West Virginia Attorney General Involved in Medicaid Fraud?

One of the tricks states have used in recent years to raise money without raising taxes is to sue companies for the products they manufacture, on the legal theory that the use of those products lead to increased state health care spending. (The most prominent example, obviously, is the tobacco Master Settlement Agreement.) Not surprisingly, it often turns out that this legal theory is more of a pretext by state attorney generals to get their names in the paper than it is to actually remedy the alleged harms caused by the companies.

In 2004, West Virginia settled with Purdue Pharma, the manufacturer of Oxycontin, over the increased Medicaid costs allegedly caused by addiction to the drug. The settlement was worth $10 million. Logically, then, that $10 million should have gone to the state’s Department of Health and Human Resources to defray Medicaid costs. But there was a problem. Two problems, actually. The first was that giving the money to the DHHR wouldn’t allow Darrell McGraw, the state Attorney General, to dole out money as he saw fit. The second was that the state shares its Medicaid expenses with the federal government, so giving money to the DHHR would enable the federal government to recover part of the settlement.

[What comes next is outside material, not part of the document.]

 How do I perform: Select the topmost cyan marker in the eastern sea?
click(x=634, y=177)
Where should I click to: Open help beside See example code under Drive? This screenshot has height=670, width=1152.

The first issue has caused political controversy in West Virginia, because McGraw has given out the settlement proceeds to pretty much everybody except the underfunded DHHR, including private law firms that he hired to work on the case. But even the money that the state actually kept was handed out by McGraw based on his personal whims ($500,000 to establish a state pharmacy school (!) at the University of Charleston) rather than by the state legislature, which is constitutionally tasked with making spending decisions about state money.

But the second issue may be causing legal controversy. Legalnewsline reports that the federal government is now investigating the state’s handling of the funds, trying to find out why it hasn’t been credited for its share of the Medicaid funds. But it’s not as if it’s a secret; the deputy attorney general recently testified as to their thinking:

“We have arranged a methodology that has prevented the federal government from coming back and seizing money,” Hughes said.

Or maybe not. If you’re going to try to cheat the federal government, you should probably be a little more subtle about it. No formal charges have been filed, to be sure, and the federal government may simply resolve the problem by withholding future federal payments to the state. But that certainly won’t fix the problem caused by McGraw’s behavior; it will leave a large hole in the state’s budget which could make them worse off than if he hadn’t sued Purdue in the first place.